Panicum mosaic virus and its satellites acquire RNA modifications associated with host-mediated antiviral degradation

Abstract

Positive-sense RNA viruses in the Tombusviridae family have genomes lacking a 5′ cap structure and prototypical 3′ polyadenylation sequence. Instead, these viruses utilize an extensive network of intramolecular RNA-RNA interactions to direct viral replication and gene expression. Here we demonstrate that the genomic RNAs of Panicum mosaic virus (PMV) and its satellites undergo sequence modifications at their 3′ ends upon infection of host cells. Changes to the viral and subviral genomes arise de novo within Brachypodium distachyon (herein called Brachypodium) and proso millet, two alternative hosts of PMV, and exist in the infections of a native host, St. Augustinegrass.
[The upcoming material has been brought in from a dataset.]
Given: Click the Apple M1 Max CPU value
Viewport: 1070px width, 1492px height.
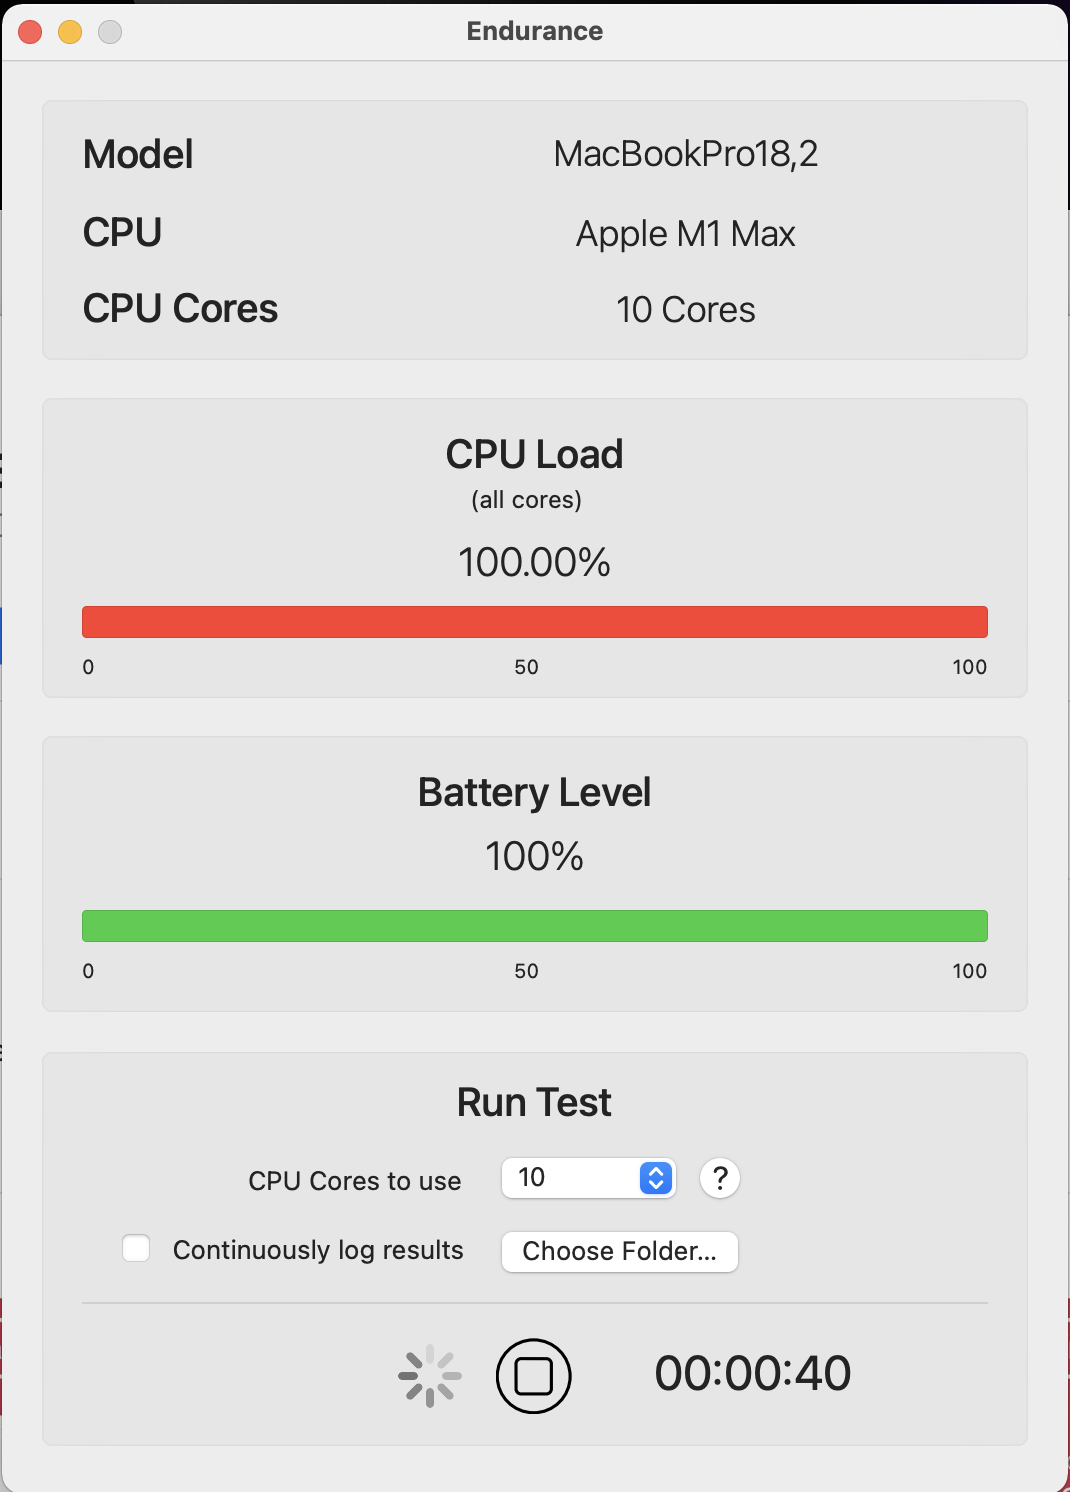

These modifications are defined by polyadenylation [poly(A)] events and significant truncations of the helper virus 3′ untranslated region– a region containing satellite RNA recombination motifs and conserved viral translational enhancer elements. The genomes of PMV and its satellite virus (SPMV) were reconstructed from multiple poly(A)-selected Brachypodium transcriptome data sets. Moreover, the polyadenylated forms of PMV and SPMV RNAs copurify with their respective mature icosahedral virions. The changes to viral and subviral genomes upon infection are discussed in the context of a previously understudied poly(A)- mediated antiviral RNA degradation pathway and the potential impact on virus evolution.